Plain English Summary
Background and study aims
Action Against Hunger (ACF) has intervened in Mali since 1996. ACF is involved in the district of Kita since 2007 through the Project for Improving Food and Nutrition Security in the four communes of the south.
In the food and nutrition crisis of 2012, ACF expanded to support all areas of functional health district through the project "Strengthening local capacities for integrated management of acute malnutrition and access to food in Kita". 35 health areas spread over 29 communes receive technical and material support for the management of severe acute malnutrition. Cases of uncomplicated SAM are supported at the Health Reference Centre, and those with complications at St. Felix Centre in Kita.
Management of moderate acute malnutrition happens at two levels: at the community health centre, but also at the community level in villages with Community Health Workers (CHWs). These are health workers based in some villages with no community health centre: they offer a package of basic preventive and curative care. In each health area, an additional network of community volunteers implement screening activities. In spite of the many advantages and successes of this approach, a recent coverage assessment carried out by ACF in March 2013 determined that facility-based treatment in Kita was estimated to be reaching around 25% of the affected population. Awareness and distance from centres (can be several hours walking) were found to be major barriers to access preventing caregivers from accessing care. The need for stronger links with the community were identified as key areas of improvement.

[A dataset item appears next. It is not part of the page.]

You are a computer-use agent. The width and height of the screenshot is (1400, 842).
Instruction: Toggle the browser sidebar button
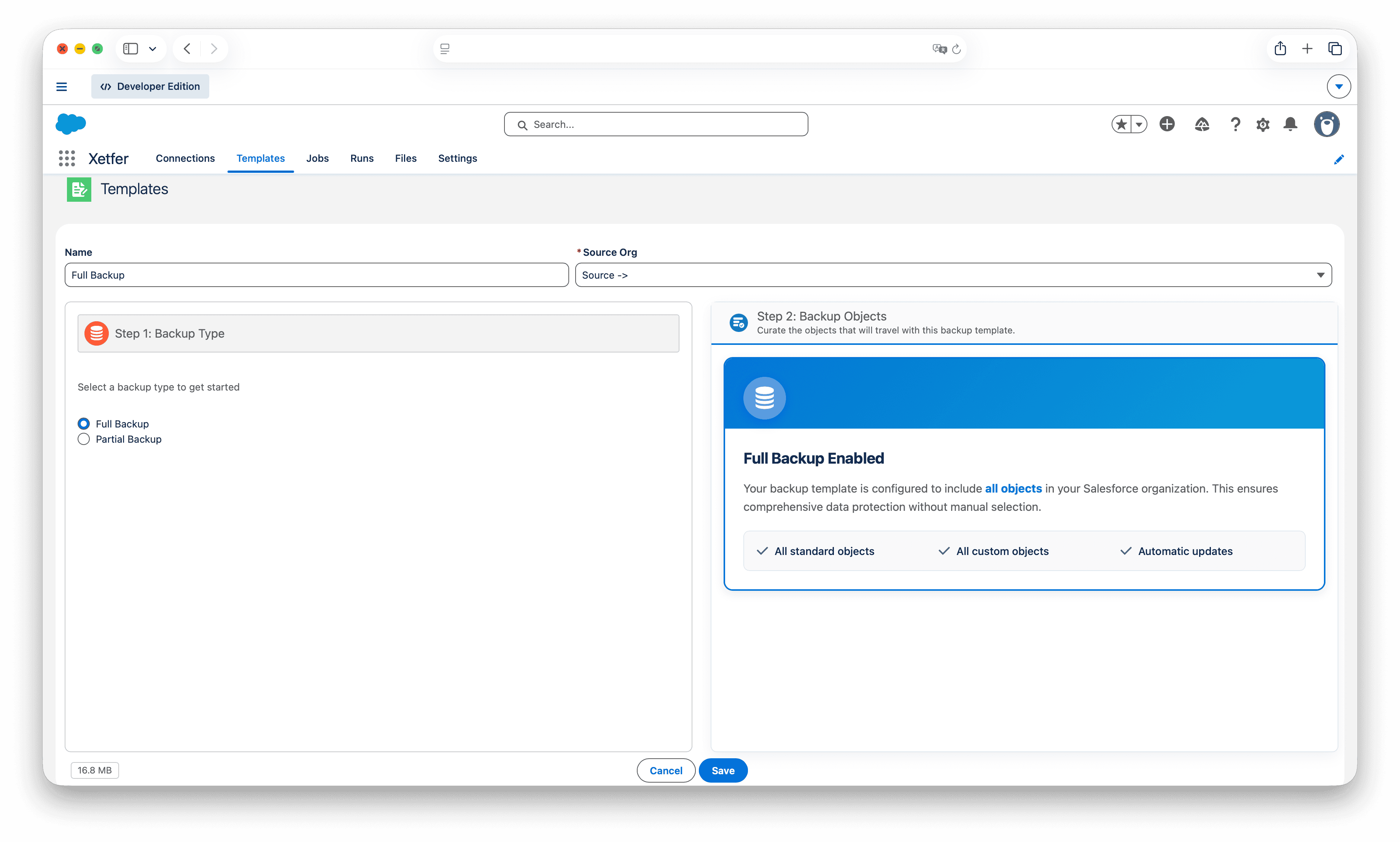tap(131, 49)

This study aims to examine the impact of integrating treatment and early identification of SAM with the basic package delivered by the CHWs in several communes of the “cercle” of Kita where ACF supports the community-based management of acute malnutrition, currently delivered at health centre level. This aims to provide evidence that will help to support integration of SAM treatment into existing healthcare packages delivered by Community Health Workers and provide a model capable of bridging some of the most common barriers to access faced by traditional service delivery models.
Who can participate?
Children aged 6 to 59 months with severe acute malnutrition.
What does the study involve?
Participants within selected areas are allocated to one of two groups. These groups are then randomly assigned to receive the intervention, or treatment as usual.
Those in the intervention group have community health workers available to provide care (diagnosis, treatment with food sachets and weekly follow up) at their door.
Those in the control group are taken to health centres by their mothers for treatment.
Participants are followed up weekly until discharge, and have clinical data recorded at each appoint for assessment.
What are the possible benefits and risks of participating?
Participants may benefit from receiving care at their door and avoiding long travel to clinics. There are no direct risks to participants.
Where is the study run from?
Communes in Kita (Mali)
When is the study starting and how long is it expected to run for?
August 2014 to November 2017
Who is funding the study?
Innocent Foundation (UK)
Who is the main contact?
Dr Jose Luis Alvarez Moran (Scientific)
Dr Jose Luis Alvarez Moran
Action Against Hunger UK
Rear premises 161-163
Greenwich High Road
A cohort study comparing treatment for Severe Acute Malnutrition (SAM) delivered by Community Health Workers compared to a traditional facility based model
Treatment of SAM by ASCs as part of the SEC package will:
1. Improve early identification of SAM cases compared to the Health Facility Treatment with less complicated cases referred to SC and MUAC at admission closer to threshold levels.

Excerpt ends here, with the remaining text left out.